Neutropenia and neuropathy can be serious side-effects associated with paclitaxel chemotherapy. While hematological toxicities can be addressed, there is no good solution for chemotherapy induced peripheral neuropathy, which is frequent, may be debilitating and can persist or appear after treatment.
- One of the largest randomized TDM studies ever demonstrated the potential of paclitaxel dose optimization to:
- Reduce neuropathy,
- Reduce neutropenia,
- Without impacting survival
Publications of Interest
Open-label, randomized study of individualized, pharmacokinetically (PK)-guided dosing of paclitaxel combined with carboplatin in advanced Non-Small Cell Lung Cancer (NSCLC) patients.
This study was one of the largest studies (n=304) ever done for therapeutic dose management compared to dosing by BSA. In the PK-guided arm patient’s doses were adjusted according to their drug level (pharmacokinetic parameter was time above threshold concentration Tc>0.05) from the previous cycle. PK guided dosing significantly reduced grade 4 neutropenia (29%), and grades of neutropenia ≥2 (48%) and ≥3 (88%). Survival was similar in both arms. Patients whose doses were adjusted with TDM had an improved risk-benefit profile.
Population pharmacokinetics and pharmacodynamics of paclitaxel and carboplatin in ovarian cancer patients: a study by the European organization for research and treatment of cancer-pharmacology and molecular mechanisms group and new drug development group
This study demonstrated concentration-effect relationships of paclitaxel for both toxicity and outcome in 103 ovarian cancer patients. The relevant pharmacokinetic parameter was time above threshold Tc>0.05. Patients with severe neutropenia (grade 3 – 4) had higher paclitaxel exposure than patients with mild or absent neutropenia (p=0.02). Remission and stable disease compared to progressive disease were both associated with paclitaxel levels (p=0.02 and p=0.05). Patients with higher paclitaxel also had longer time to progression (p=0.03).
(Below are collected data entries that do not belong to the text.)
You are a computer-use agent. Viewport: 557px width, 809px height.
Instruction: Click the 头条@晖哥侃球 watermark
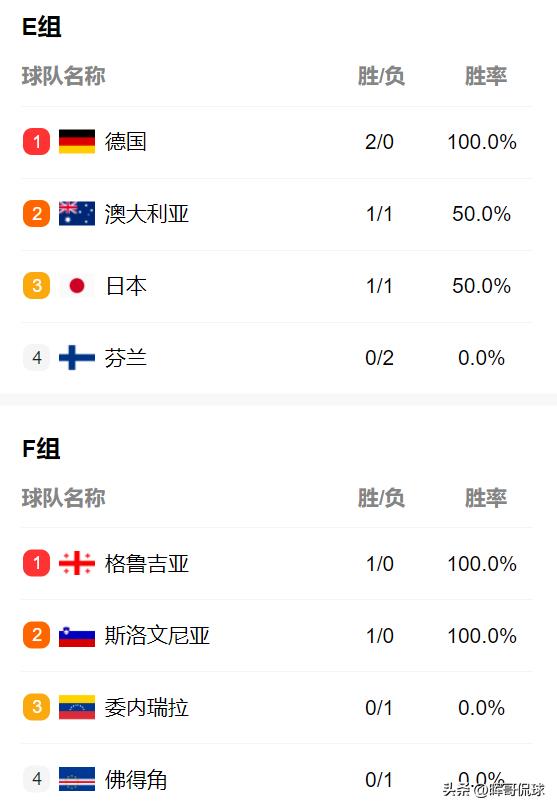493,789
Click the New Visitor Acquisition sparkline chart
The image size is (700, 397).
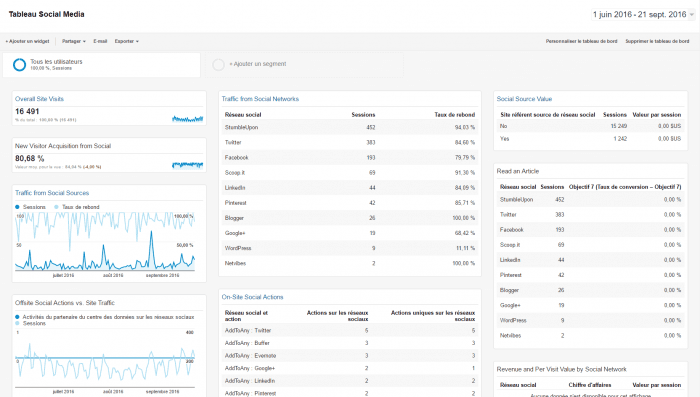188,165
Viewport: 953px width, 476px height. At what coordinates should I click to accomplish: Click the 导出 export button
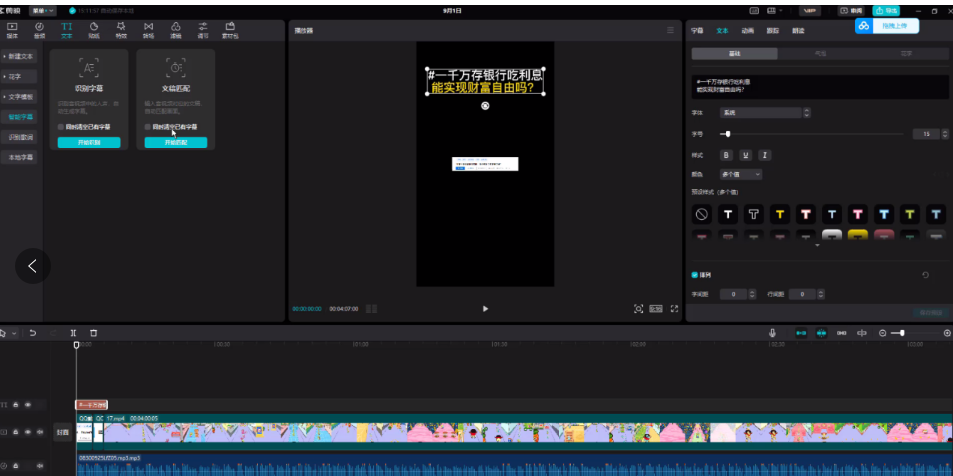(x=886, y=11)
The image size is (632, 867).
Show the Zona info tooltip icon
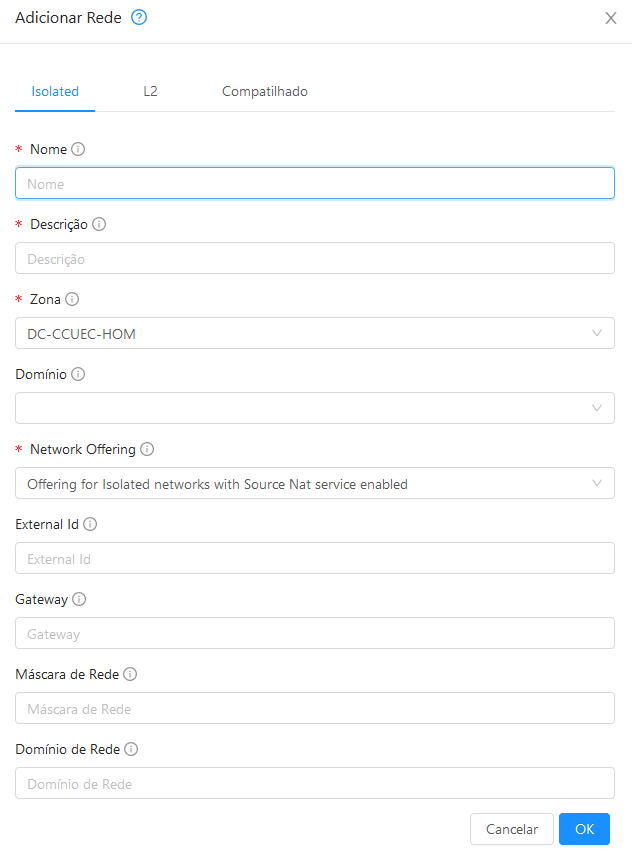72,299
Paclitaxel pharmacokinetics and response to chemotherapy in patients with advanced cancer treated with a weekly regimen
This studied followed others in observing that paclitaxel pharmacokinetics (time above a threshold concentration Tc>0.05) was associated with pharmacodynamic effect. In patients with heterogeneous tumor types (n=29) these investigators found paclitaxel exposure influenced both toxicity and outcome. In addition, patients with partial responses or stable disease had higher paclitaxel exposure than patients with progressive disease (p=0.039). In a separate publication from the same study, patients who developed peripheral neuropathy also had significantly higher paclitaxel levels (Tc>0.05, p=0.22).